Dokumenttext:
↓↓↓

Online-Medien und Werbung

Thursday, November 25, 2004

VERSTECKTE WERBUNG

Onlineangebote - sprich Angebote von Zeitungen und -zeitschriften die im Netz präsent sind kosten Geld. Um diese Angebote zu finanzieren sind die Publisher auf Werbung angewiesen.
Werbung - wie wir bereits berichteten - ein Problemkind. Von denUsern unerwünscht, für die Kommunikatoren überlebenswichtig. Pop Ups und co, eine störende Sache für den Nutzer.
War der Onlinejournalismus früher gekennzeichnet durch Knappheit an Vermittlungskompetenz, wird dieses Kennzeichen heute abgelöst durch die Knappheit an Aufmerksamkeit und Kompetenz der User.
Trotzdem aber haben sich Möglichkeiten aufgetan, die störende Werbung zu umgehen und sich pop up banner entwickelt und verbreitet.
Infolgedessen sehen sich Anbieter sowie die Werbewirtschaft gezwungen, nach Wegen zu suchen, dass ihre Werbung gelesen wird.
Onlinenutzer orientieren sich, wie Befragungen aus den USA gezeigt haben stärker als Journalisten und Experten an Gestaltungsmerkmalen.
Das heißt also, dass User bzw. Leser das, was nicht klar als Werbung gekennzeichnet ist, bzw. so aussieht auf den ersten Blick auch nicht als Werbung wahrnehmen.
Journalistische und kommerzielle Inhalte lassen sich nach Einschätzung der Nutzer oft nur schwer unterscheiden. Was aus gewöhnlichen Zeitungen und Zeitschriften bereits bekannt ist, versuchen sich natürlich auch Anbieter von Online-Angeboten zu nutze zu machen. Die Rede ist hier von versteckter Werbung - also kommerziellen Inhalten die als redaktioneller Teil getarnt sind. Hinterlistig und jounalistisch nicht qualitativ schimpfen darüber wahrscheinlich viele Leser, für die Anbieter von Onlineprodukten ist dies aber einer von wenigen Versuchen, ihre Werbung trotzdem an den Mann zu bringen.

↑↑↑

Aufgabenstellung:
Kannst du aus dem Text über versteckte Werbung die Stelle duplizieren, die bei den Worten mit „Online-Medien und Werbung“ anfängt und nach „Werbung gelesen wird.“ aufhört?

Daten zur Auswertung:
↓↓↓

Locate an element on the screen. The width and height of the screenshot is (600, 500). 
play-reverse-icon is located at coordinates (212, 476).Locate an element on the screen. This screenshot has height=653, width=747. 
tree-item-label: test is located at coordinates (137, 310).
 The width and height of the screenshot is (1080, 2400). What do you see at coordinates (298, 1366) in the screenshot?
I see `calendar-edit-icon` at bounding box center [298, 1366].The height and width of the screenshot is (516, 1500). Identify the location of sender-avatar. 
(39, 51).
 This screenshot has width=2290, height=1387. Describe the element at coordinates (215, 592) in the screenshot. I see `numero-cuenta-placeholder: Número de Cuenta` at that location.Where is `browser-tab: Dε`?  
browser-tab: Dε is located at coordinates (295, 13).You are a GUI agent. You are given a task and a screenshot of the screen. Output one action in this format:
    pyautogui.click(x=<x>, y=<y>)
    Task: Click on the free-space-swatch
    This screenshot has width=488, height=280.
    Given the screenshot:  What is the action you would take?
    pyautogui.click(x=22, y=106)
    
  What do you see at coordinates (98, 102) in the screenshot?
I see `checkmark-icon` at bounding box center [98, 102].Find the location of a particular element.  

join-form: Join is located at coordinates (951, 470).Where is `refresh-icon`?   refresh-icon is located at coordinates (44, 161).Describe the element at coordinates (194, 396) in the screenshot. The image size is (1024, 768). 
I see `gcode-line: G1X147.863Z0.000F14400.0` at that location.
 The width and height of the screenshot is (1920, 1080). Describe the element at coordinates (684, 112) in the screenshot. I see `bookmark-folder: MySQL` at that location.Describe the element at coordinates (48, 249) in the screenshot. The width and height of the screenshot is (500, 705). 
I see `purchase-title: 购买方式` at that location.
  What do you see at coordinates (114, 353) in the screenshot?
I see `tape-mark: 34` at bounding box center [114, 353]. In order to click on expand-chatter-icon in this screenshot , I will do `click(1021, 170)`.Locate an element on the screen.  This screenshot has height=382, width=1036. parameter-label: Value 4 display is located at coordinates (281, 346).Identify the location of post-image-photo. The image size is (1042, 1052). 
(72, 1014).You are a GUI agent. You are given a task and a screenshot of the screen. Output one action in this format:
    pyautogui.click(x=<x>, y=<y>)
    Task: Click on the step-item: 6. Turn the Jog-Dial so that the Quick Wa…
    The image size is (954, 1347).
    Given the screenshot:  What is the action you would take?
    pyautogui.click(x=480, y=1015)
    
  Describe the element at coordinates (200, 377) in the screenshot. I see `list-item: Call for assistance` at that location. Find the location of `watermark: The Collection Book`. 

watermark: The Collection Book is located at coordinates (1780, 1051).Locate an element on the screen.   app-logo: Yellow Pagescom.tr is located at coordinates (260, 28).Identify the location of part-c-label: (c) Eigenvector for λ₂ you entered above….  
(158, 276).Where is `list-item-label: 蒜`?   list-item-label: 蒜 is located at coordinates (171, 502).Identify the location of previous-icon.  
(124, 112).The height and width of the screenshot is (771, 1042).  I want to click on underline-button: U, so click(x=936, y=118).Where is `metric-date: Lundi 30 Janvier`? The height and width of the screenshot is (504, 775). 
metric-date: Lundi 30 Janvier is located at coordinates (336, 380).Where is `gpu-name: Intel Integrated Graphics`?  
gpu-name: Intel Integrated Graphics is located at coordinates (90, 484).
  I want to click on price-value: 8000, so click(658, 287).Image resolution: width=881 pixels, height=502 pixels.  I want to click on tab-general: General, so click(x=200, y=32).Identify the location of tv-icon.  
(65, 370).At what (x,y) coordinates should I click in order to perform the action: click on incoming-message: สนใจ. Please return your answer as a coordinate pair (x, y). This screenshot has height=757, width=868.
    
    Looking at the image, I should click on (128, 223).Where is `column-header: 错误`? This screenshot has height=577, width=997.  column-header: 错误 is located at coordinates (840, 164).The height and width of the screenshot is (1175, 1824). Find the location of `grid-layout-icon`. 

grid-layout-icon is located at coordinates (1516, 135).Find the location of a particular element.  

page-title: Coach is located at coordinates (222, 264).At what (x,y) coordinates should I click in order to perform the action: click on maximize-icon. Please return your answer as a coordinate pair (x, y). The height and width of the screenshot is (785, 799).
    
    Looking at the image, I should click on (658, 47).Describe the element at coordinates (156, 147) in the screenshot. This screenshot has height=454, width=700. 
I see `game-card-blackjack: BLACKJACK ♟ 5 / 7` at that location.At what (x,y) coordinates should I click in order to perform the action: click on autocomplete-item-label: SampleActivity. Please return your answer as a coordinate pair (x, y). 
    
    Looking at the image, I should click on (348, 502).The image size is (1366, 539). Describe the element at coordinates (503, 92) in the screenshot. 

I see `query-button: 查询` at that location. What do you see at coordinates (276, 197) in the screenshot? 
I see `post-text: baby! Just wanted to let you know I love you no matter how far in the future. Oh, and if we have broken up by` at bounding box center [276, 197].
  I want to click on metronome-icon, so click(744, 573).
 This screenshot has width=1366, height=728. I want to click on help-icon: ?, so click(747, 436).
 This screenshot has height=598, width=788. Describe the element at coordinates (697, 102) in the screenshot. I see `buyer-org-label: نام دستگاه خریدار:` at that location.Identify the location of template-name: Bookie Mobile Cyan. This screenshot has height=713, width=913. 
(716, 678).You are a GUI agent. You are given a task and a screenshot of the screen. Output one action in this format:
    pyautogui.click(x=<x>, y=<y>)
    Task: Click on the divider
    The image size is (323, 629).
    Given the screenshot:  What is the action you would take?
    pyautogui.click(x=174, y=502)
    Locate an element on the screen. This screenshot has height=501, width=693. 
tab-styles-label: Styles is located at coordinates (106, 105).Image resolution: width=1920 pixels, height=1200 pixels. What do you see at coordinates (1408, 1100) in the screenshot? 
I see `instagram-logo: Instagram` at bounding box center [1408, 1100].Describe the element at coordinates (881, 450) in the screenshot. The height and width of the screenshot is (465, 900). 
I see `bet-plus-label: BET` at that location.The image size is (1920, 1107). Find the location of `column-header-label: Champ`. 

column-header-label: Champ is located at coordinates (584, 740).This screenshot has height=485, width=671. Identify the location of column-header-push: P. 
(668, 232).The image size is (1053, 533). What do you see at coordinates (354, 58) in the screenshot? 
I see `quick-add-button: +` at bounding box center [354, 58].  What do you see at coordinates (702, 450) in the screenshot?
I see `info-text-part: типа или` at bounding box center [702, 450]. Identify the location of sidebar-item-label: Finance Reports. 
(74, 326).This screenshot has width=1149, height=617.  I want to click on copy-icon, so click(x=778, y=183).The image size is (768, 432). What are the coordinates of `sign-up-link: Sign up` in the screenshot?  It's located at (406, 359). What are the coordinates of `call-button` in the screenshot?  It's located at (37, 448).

↑↑↑

Ergebnis:
Online-Medien und Werbung

Thursday, November 25, 2004

VERSTECKTE WERBUNG

Onlineangebote - sprich Angebote von Zeitungen und -zeitschriften die im Netz präsent sind kosten Geld. Um diese Angebote zu finanzieren sind die Publisher auf Werbung angewiesen.
Werbung - wie wir bereits berichteten - ein Problemkind. Von denUsern unerwünscht, für die Kommunikatoren überlebenswichtig. Pop Ups und co, eine störende Sache für den Nutzer.
War der Onlinejournalismus früher gekennzeichnet durch Knappheit an Vermittlungskompetenz, wird dieses Kennzeichen heute abgelöst durch die Knappheit an Aufmerksamkeit und Kompetenz der User.
Trotzdem aber haben sich Möglichkeiten aufgetan, die störende Werbung zu umgehen und sich pop up banner entwickelt und verbreitet.
Infolgedessen sehen sich Anbieter sowie die Werbewirtschaft gezwungen, nach Wegen zu suchen, dass ihre Werbung gelesen wird.